Each session should have a focus—such as France, Italy, Chile or Virginia—and include both whites and reds, unless the group requests otherwise.  Or, you could have a selection of wines from around the world.  Large wine retailers often will be able to provide printouts on each bottle purchased describing the aroma, palate flavors and scores awarded by nationally known experts.  Such information is helpful in sussing out the tastes of each wine.

Encourage discussion
As each wine is poured, elicit reactions from the attendees.  Not everyone will feel comfortable commenting, especially if they think they know little about wine.  But listening to the opinion of even the novice can provide insight.  Initially, don’t be concerned with generating a host of detailed comments like, “A touch of pineapple with melon notes and a veil of citrus.”  Such language can intimidate wine newbies.  Descriptors like, “Smells great…is fruity…has a bite…smooth finish,” or simply, “I’d buy this one,” are easier to understand and can generate profitable discussion.

Your responsibility
As chairman of your society you will need some basic materials.  Here’s a starter list.

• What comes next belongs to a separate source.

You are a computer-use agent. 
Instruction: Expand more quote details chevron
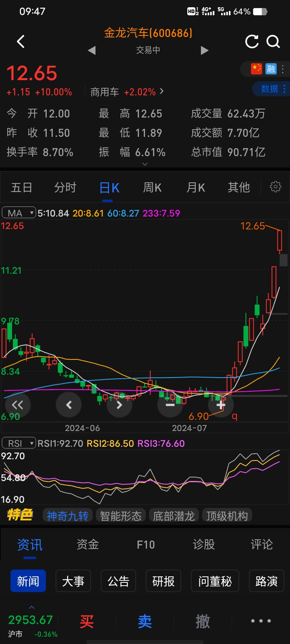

Good quality wine glasses.  These need not be expensive but an all purpose glass capable of bringing out the best in both white and red wines is important.

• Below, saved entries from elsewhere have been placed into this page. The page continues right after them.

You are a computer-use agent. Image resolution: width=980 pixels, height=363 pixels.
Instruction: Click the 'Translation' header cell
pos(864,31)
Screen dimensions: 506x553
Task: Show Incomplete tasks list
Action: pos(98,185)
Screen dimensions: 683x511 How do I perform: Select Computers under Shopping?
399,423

Sufficient seating.  As your society expands, word will spread and you’ll receive additional requests to join, so extra seating will be needed.  Choose a room large enough to place everyone in a circle.  Lawn chairs and bar stools will do just fine as a group expands.  Your members are not expecting to be seated in King Louis XIV chairs.  Once the tasting begins, any concerns about the seating arrangements will evaporate along with the disappearing wine.

Decant the reds.  About three hours prior to the event, open each red and pour it into a pitcher and repour it back into the bottle using a small funnel.  This will enable the wines to open up and offer maximum aromas and flavors.  The whites should be chilled but do not have to be opened till the tasting begins.

Scoring sheets for evaluating the wines.  You will likely find some of the members may not want to score the wines.  But at least two or three guests should make some attempt at rating each wine so you can select the “favorites” at the end of the evening.  An excellent scoring format is the UC Davis 20 point system that awards points for appearance, aroma, palate, finish and overall impression.  While this can get a bit techie, it is a valuable way to rate the total impact of each bottle.

Bowling alone may represent today’s isolated society but there is no need to drink alone.  Many of your friends and neighbors will be pleased to receive a call or email announcing the formation of a neighborhood wine society.

Ben Franklin once said, “The discovery of a wine is of greater moment than the discovery of a constellation.  The universe is full of stars.”  Begin your personal discovery of wine stars and experience how it can enrich the lives of you and your companions.


Published in the 2011 winter edition of the Virginia Wine Gazette.